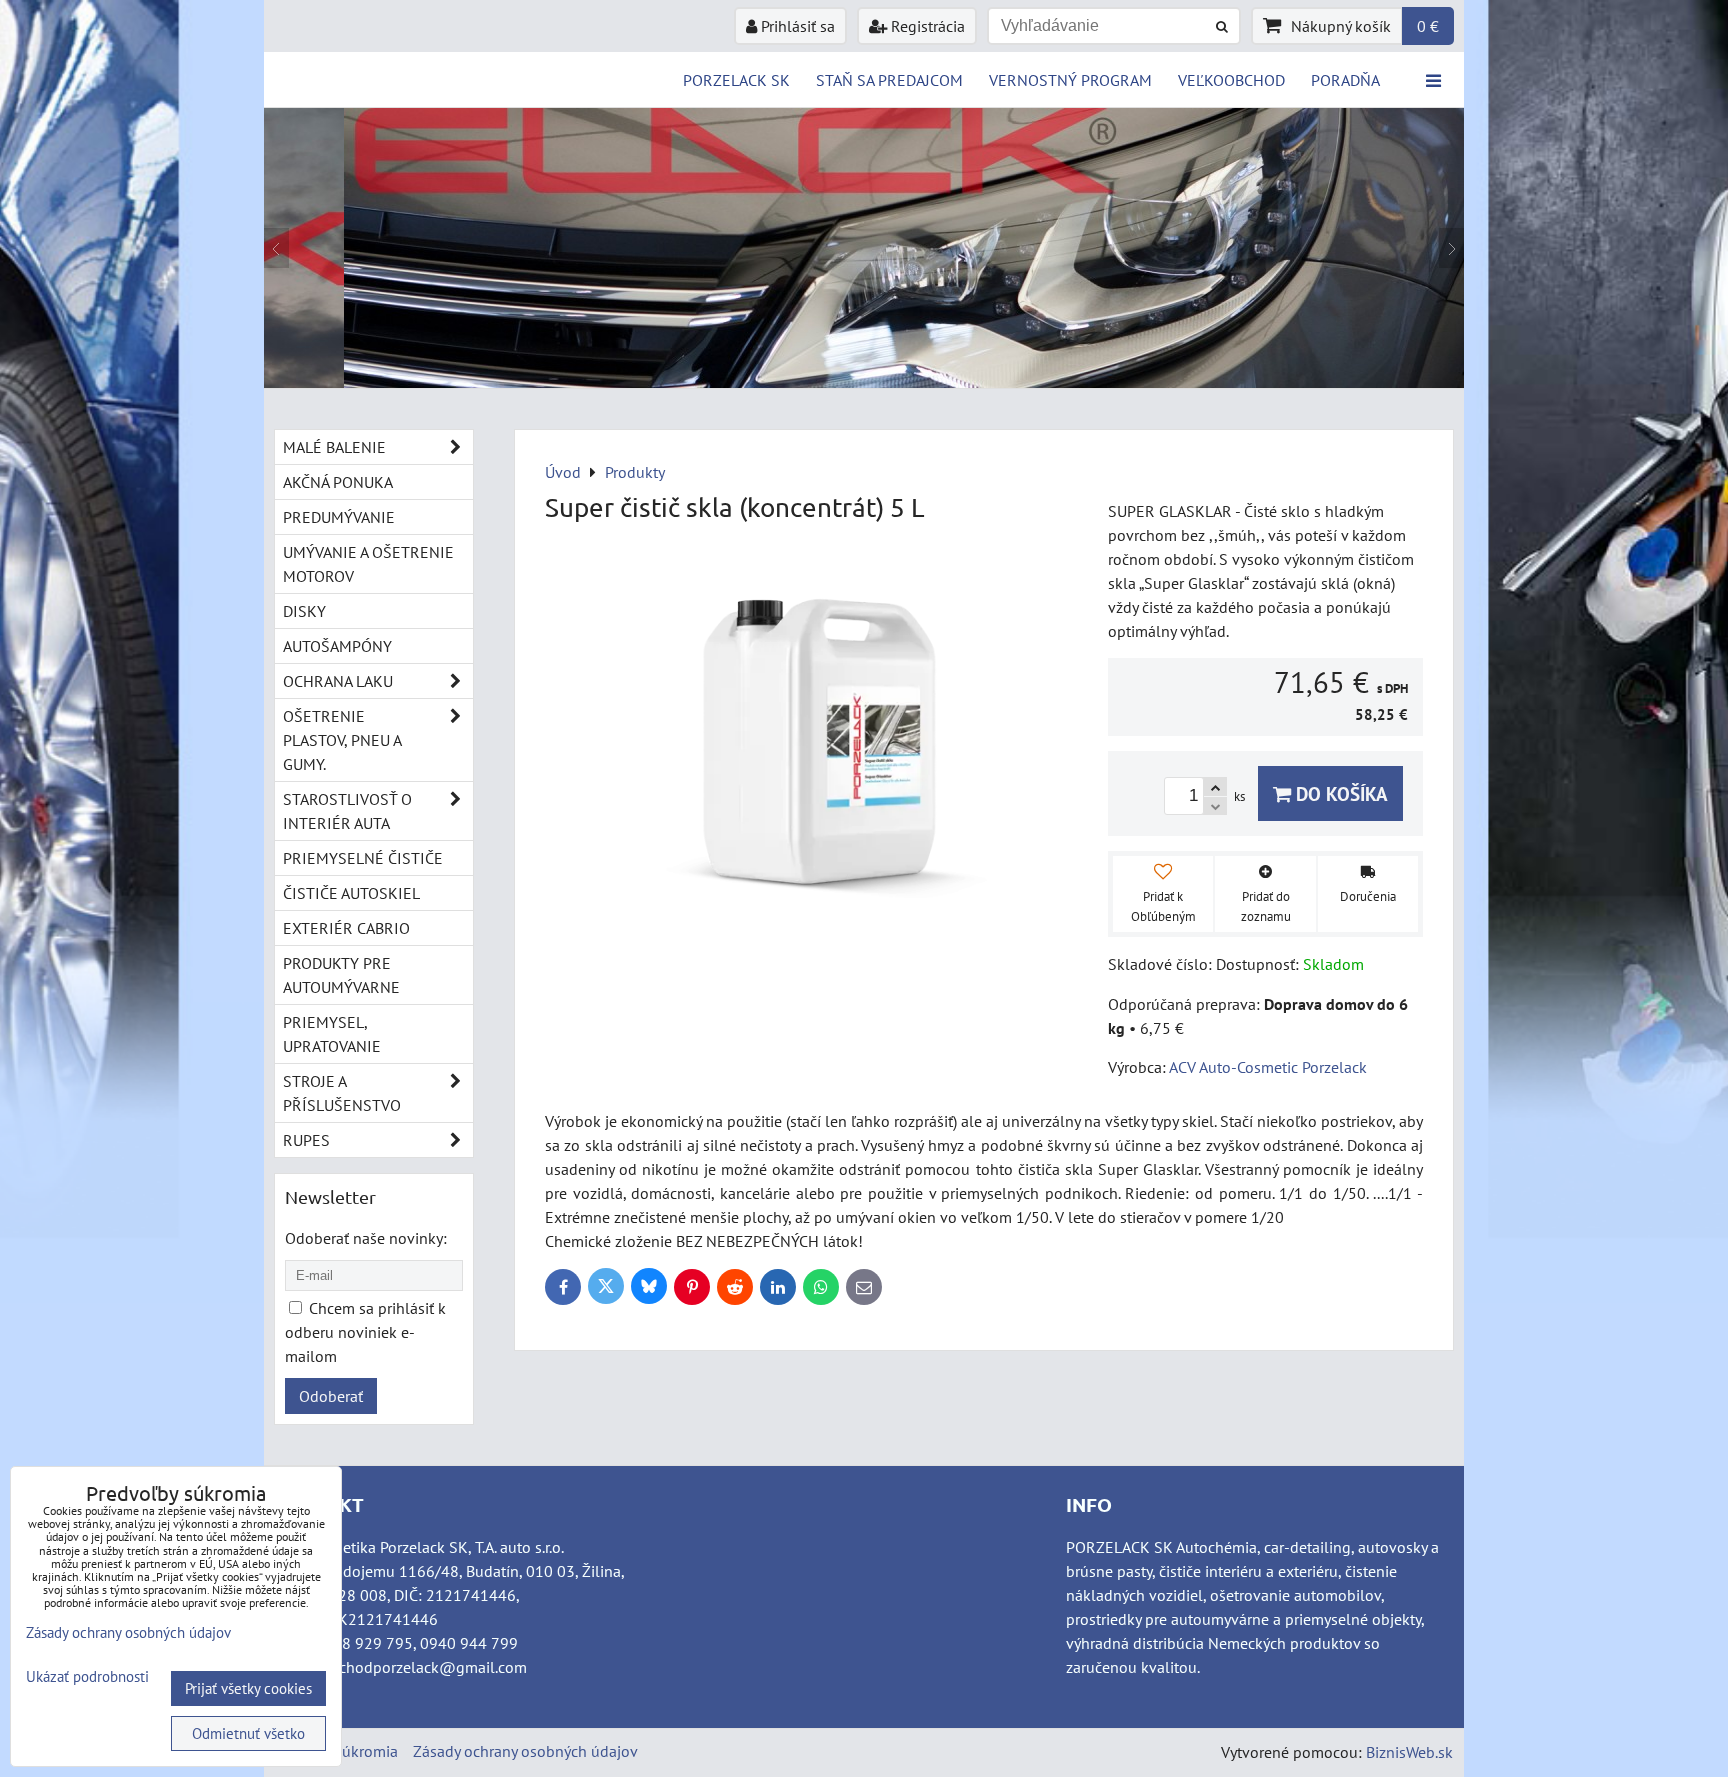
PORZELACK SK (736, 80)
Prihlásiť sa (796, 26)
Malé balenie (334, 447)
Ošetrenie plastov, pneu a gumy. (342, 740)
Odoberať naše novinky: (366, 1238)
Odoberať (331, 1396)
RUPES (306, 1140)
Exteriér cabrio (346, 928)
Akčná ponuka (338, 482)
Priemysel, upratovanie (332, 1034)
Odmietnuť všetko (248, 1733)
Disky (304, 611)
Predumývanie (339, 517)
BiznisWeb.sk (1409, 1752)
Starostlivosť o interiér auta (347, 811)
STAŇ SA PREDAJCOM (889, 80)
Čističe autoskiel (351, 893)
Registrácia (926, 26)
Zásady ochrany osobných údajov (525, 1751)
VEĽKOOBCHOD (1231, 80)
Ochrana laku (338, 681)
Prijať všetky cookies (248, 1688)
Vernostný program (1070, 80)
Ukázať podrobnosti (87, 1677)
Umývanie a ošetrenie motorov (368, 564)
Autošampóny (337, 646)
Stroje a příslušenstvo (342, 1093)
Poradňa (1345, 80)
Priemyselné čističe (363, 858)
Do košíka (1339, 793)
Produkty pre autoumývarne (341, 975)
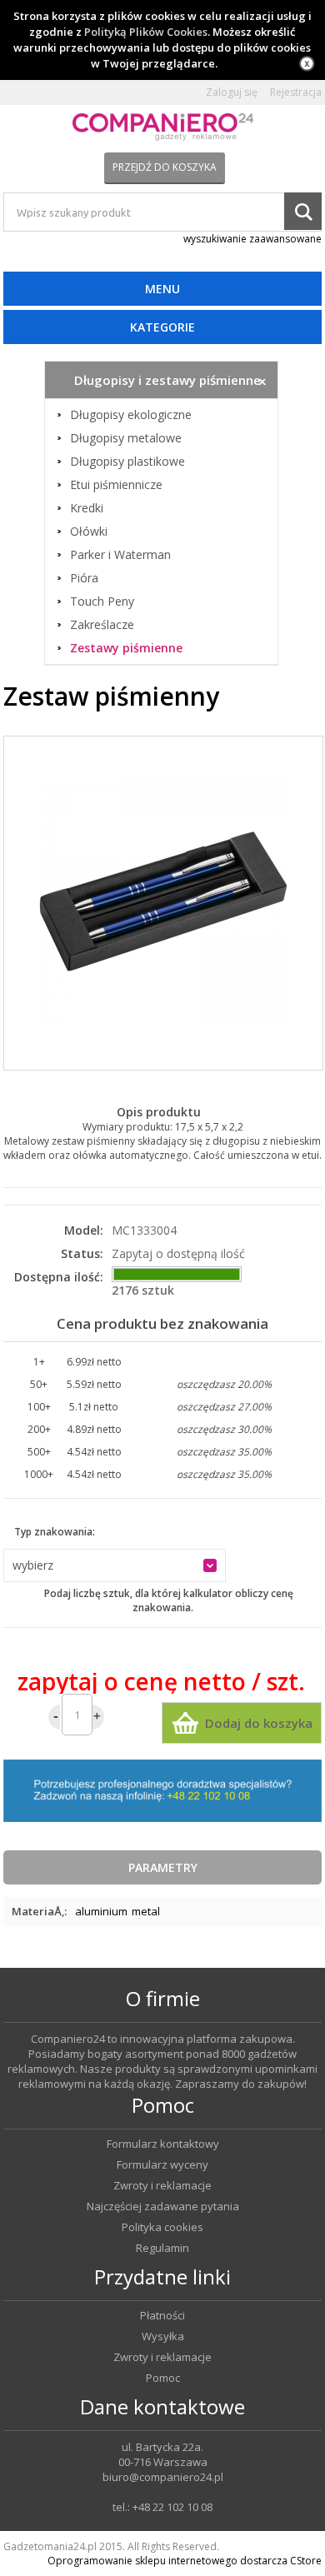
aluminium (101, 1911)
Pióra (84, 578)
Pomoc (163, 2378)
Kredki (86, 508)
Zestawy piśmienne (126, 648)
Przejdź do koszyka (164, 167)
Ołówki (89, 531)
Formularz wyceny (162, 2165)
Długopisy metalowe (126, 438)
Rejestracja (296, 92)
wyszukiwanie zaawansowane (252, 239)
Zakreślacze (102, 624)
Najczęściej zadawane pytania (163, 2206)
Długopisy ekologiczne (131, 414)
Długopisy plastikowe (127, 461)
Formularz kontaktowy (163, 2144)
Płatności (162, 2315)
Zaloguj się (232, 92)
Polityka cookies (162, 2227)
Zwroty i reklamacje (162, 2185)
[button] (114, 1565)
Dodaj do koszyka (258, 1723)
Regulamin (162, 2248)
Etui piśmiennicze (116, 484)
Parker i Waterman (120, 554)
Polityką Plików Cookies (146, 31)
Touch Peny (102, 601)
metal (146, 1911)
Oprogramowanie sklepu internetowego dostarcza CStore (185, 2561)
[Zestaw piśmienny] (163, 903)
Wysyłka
___
WHAT THE EXERCISE ASKS
Now write out the data word for word, skipping every picture in it.

ANSWER TO THE EXERCISE
PORZELACK SK (736, 80)
Prihlásiť sa (796, 26)
Malé balenie (334, 447)
Ošetrenie plastov, pneu a gumy. (342, 740)
Odoberať naše novinky: (366, 1238)
Odoberať (331, 1396)
RUPES (306, 1140)
Exteriér cabrio (346, 928)
Akčná ponuka (338, 482)
Priemysel, upratovanie (332, 1034)
Odmietnuť všetko (248, 1733)
Disky (304, 611)
Predumývanie (339, 517)
BiznisWeb.sk (1409, 1752)
Starostlivosť o interiér auta (347, 811)
STAŇ SA PREDAJCOM (889, 80)
Čističe autoskiel (351, 893)
Registrácia (926, 26)
Zásady ochrany osobných údajov (525, 1751)
VEĽKOOBCHOD (1231, 80)
Ochrana laku (338, 681)
Prijať všetky cookies (248, 1688)
Vernostný program (1070, 80)
Ukázať podrobnosti (87, 1677)
Umývanie a ošetrenie motorov (368, 564)
Autošampóny (337, 646)
Stroje a příslušenstvo (342, 1093)
Poradňa (1345, 80)
Priemyselné čističe (363, 858)
Do košíka (1339, 793)
Produkty pre autoumývarne (341, 975)
aluminium (101, 1911)
Pióra (84, 578)
Pomoc (163, 2378)
Kredki (86, 508)
Zestawy piśmienne (126, 648)
Przejdź do koszyka (164, 167)
Ołówki (89, 531)
Formularz wyceny (162, 2165)
Długopisy metalowe (126, 438)
Rejestracja (296, 92)
wyszukiwanie zaawansowane (252, 239)
Zakreślacze (102, 624)
Najczęściej zadawane pytania (163, 2206)
Długopisy ekologiczne (131, 414)
Długopisy plastikowe (127, 461)
Formularz kontaktowy (163, 2144)
Płatności (162, 2315)
Zaloguj się (232, 92)
Polityka cookies (162, 2227)
Zwroty i reklamacje (162, 2185)
[button] (114, 1565)
Dodaj do koszyka (258, 1723)
Regulamin (162, 2248)
Etui piśmiennicze (116, 484)
Parker i Waterman (120, 554)
Polityką Plików Cookies (146, 31)
Touch Peny (102, 601)
metal (146, 1911)
Oprogramowanie sklepu internetowego dostarcza CStore (185, 2561)
[Zestaw piśmienny] (163, 903)
Wysyłka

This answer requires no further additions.